FusionNet: Dual input feature fusion network with ensemble based filter feature selection for enhanced brain tumor classification.
Journal:
Brain research
PMID:
39970997
Abstract
Brain tumors pose a significant threat to human health, require a precise and quick diagnosis for effective treatment. However, achieving high diagnostic accuracy with traditional methods remains challenging due to the complex nature of brain tumors. Recent advances in deep learning have showed potential in automating brain tumor classification using brain MRI images, offering the potential to enhance diagnostic result. This paper present FusionNet, a novel approach that utilizing normal and segmented MRI images to achieve better classification accuracy. Segmented images are generated using a Dual Residual Blocks based pre-trained model.
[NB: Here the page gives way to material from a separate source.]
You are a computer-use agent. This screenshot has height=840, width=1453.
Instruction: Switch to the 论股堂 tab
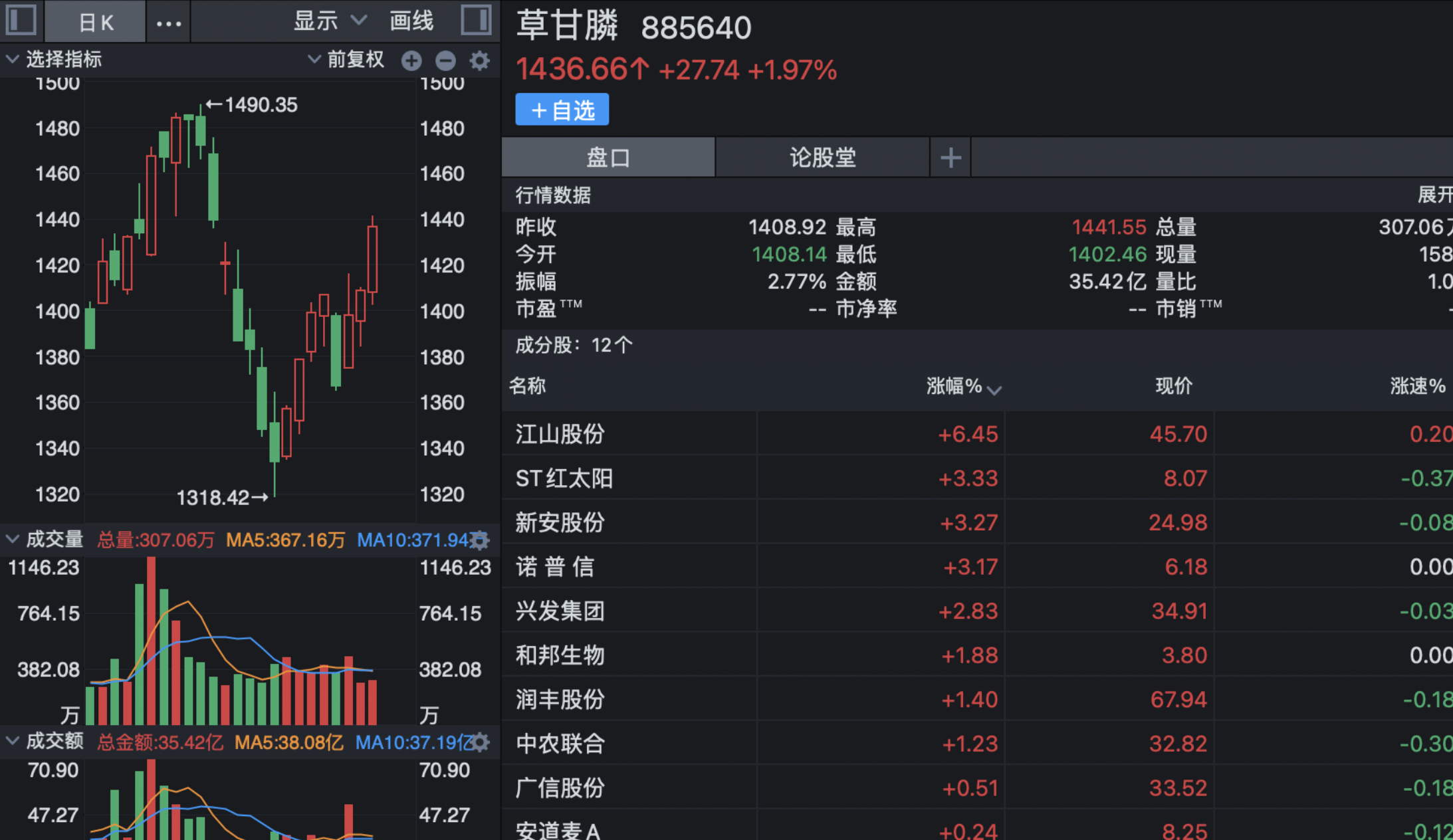pyautogui.click(x=822, y=158)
Secondly, the model uses attention based mechanism and ensemble feature selection to prioritize the relevant features for improving the classification performance. Thirdly, proposed model incorporates the feature fusion of both the images (normal and segmented) to increase the selected feature for better classification. The proposed model achieved high accuracy across multiple datasets, with an accuracy of 99.62%, 99.54%, 99.39%, and 99.57% on the Figshare, Kaggle, Sartaj, combined dataset respectively. The proposed model demonstrates notable improvements in performance on both datasets. It achieves higher accuracy, precision, recall, and F1-score compared to existing models on the both datasets. The proposed FusionNet demonstrates significant improvements in brain tumor classification performance. The utility of this study lies in its contribution to the scientific community as a robust, efficient tool that advances brain tumor classification, supporting medical professionals in achieving superior diagnostic outcomes.